*** Data to examine Section Begins ***
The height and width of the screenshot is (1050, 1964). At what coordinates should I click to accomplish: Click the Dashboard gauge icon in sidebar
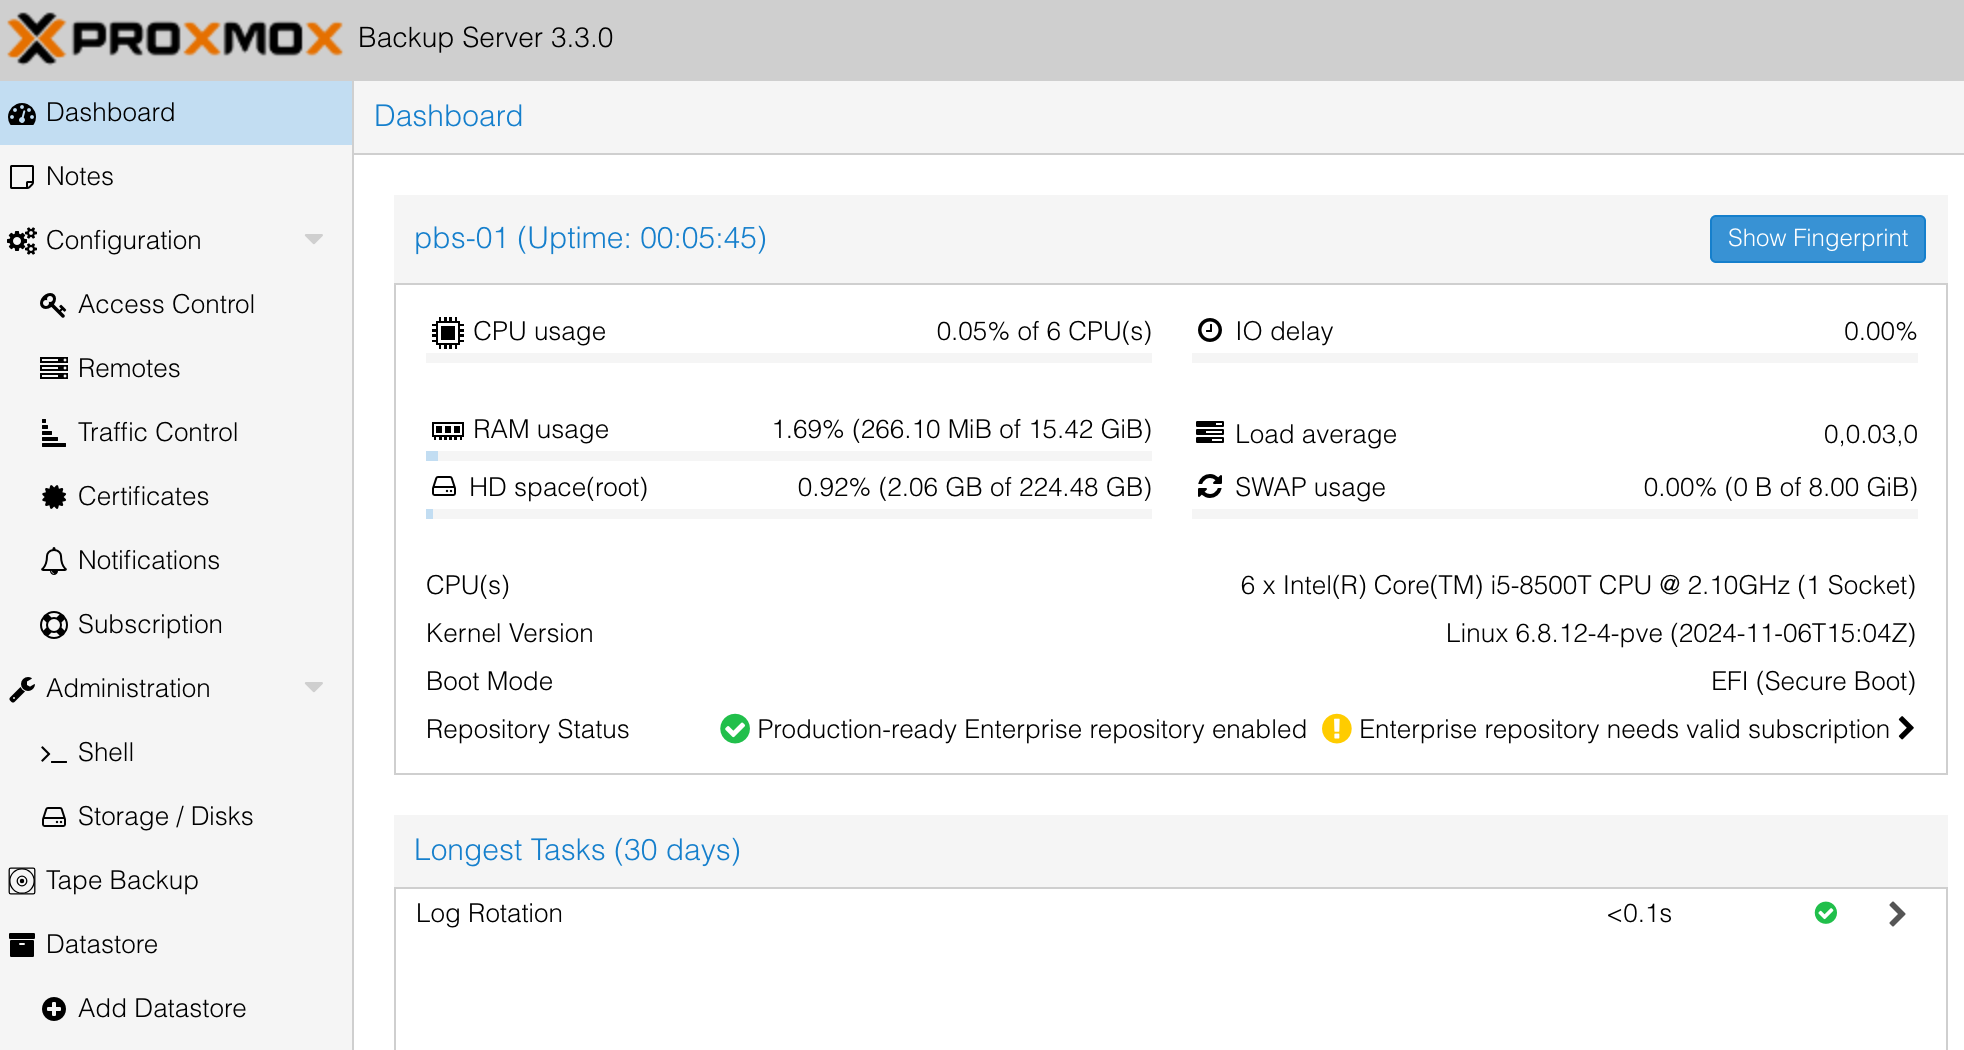[x=22, y=114]
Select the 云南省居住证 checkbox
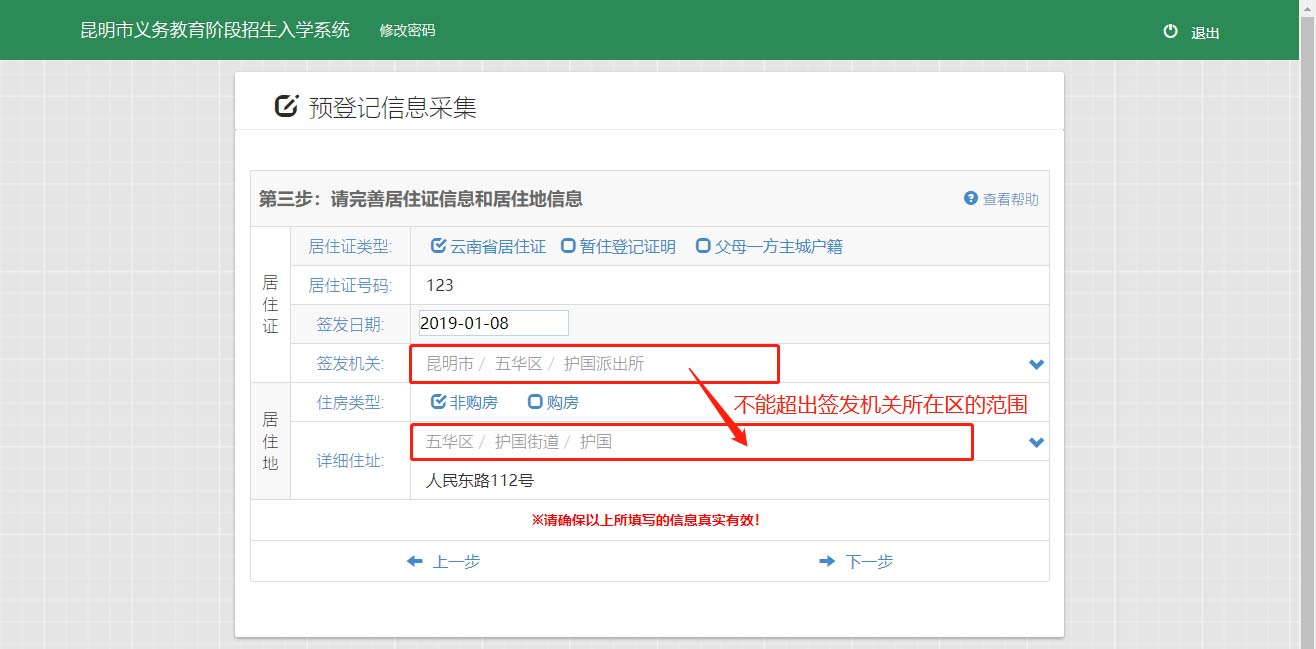The height and width of the screenshot is (649, 1316). [438, 246]
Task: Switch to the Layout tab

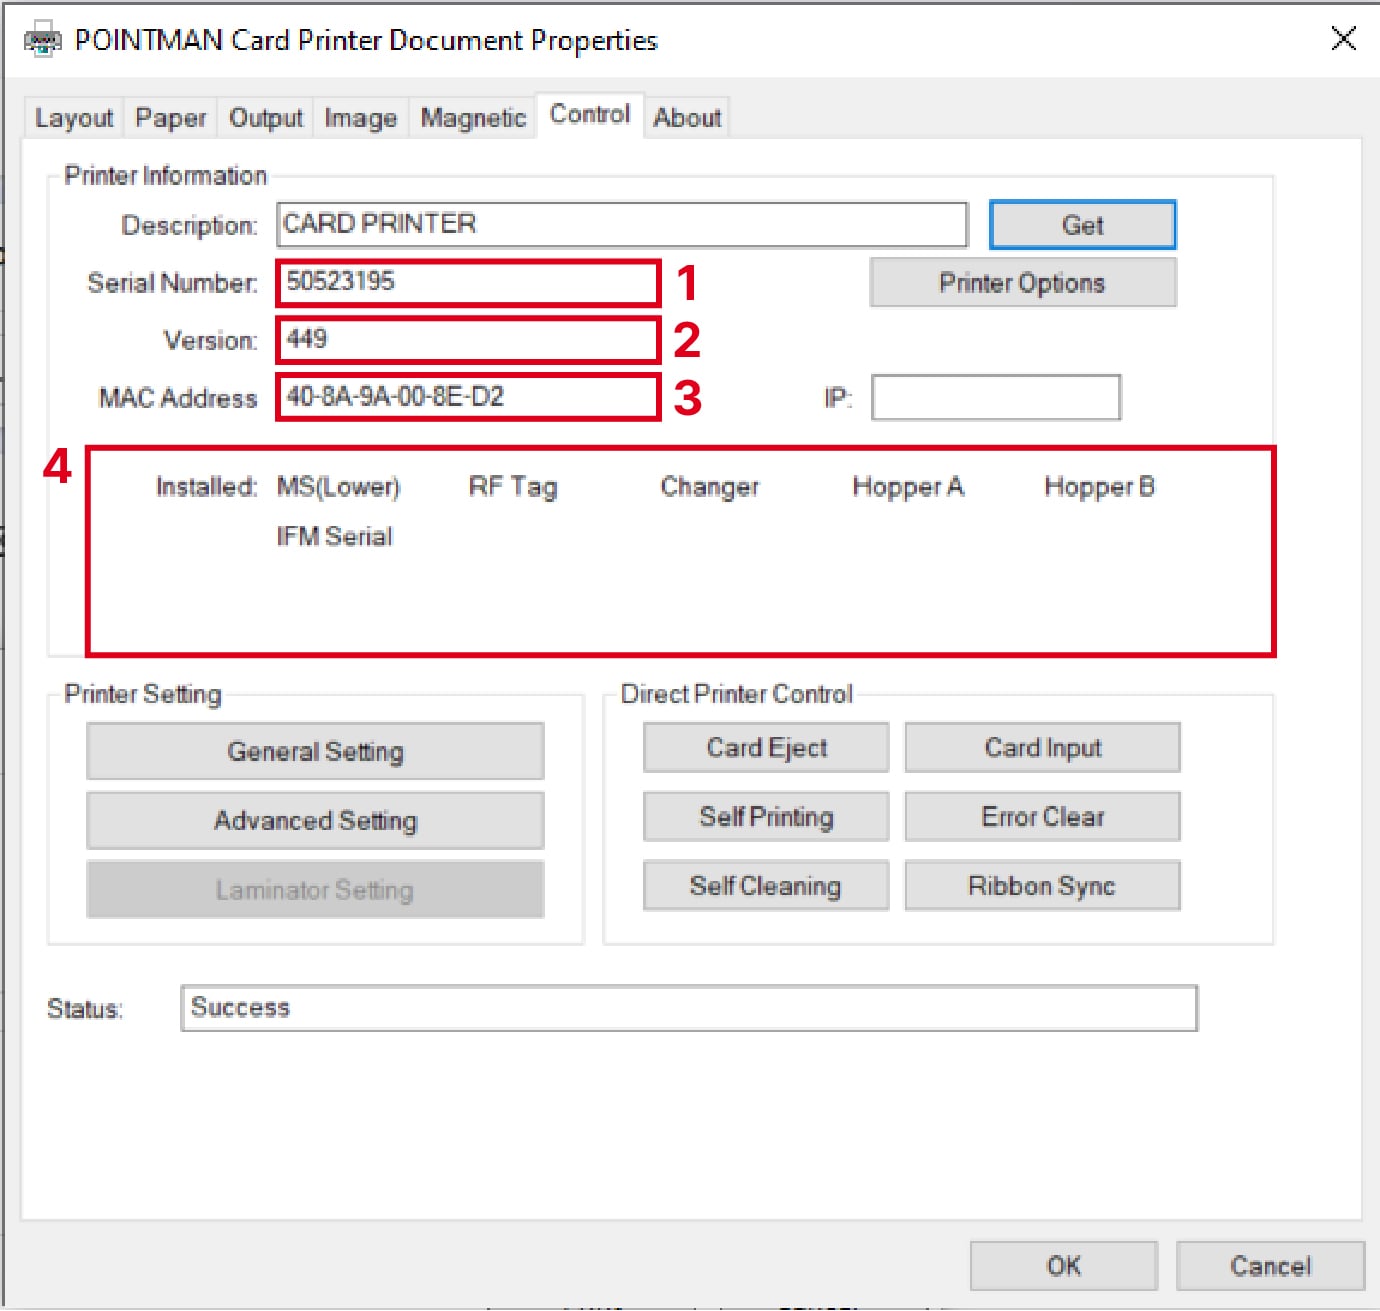Action: 74,118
*** Data to examine Section Ends ***
**What you are asked to do:** If pictures appear in the data, omit them and copy all other parts exactly.

**Solution to the exercise:**
The height and width of the screenshot is (1050, 1964). At what coordinates should I click to accomplish: Click the Dashboard gauge icon in sidebar
[x=22, y=114]
Select the 云南省居住证 checkbox
The height and width of the screenshot is (649, 1316). [438, 246]
Task: Switch to the Layout tab

Action: 74,118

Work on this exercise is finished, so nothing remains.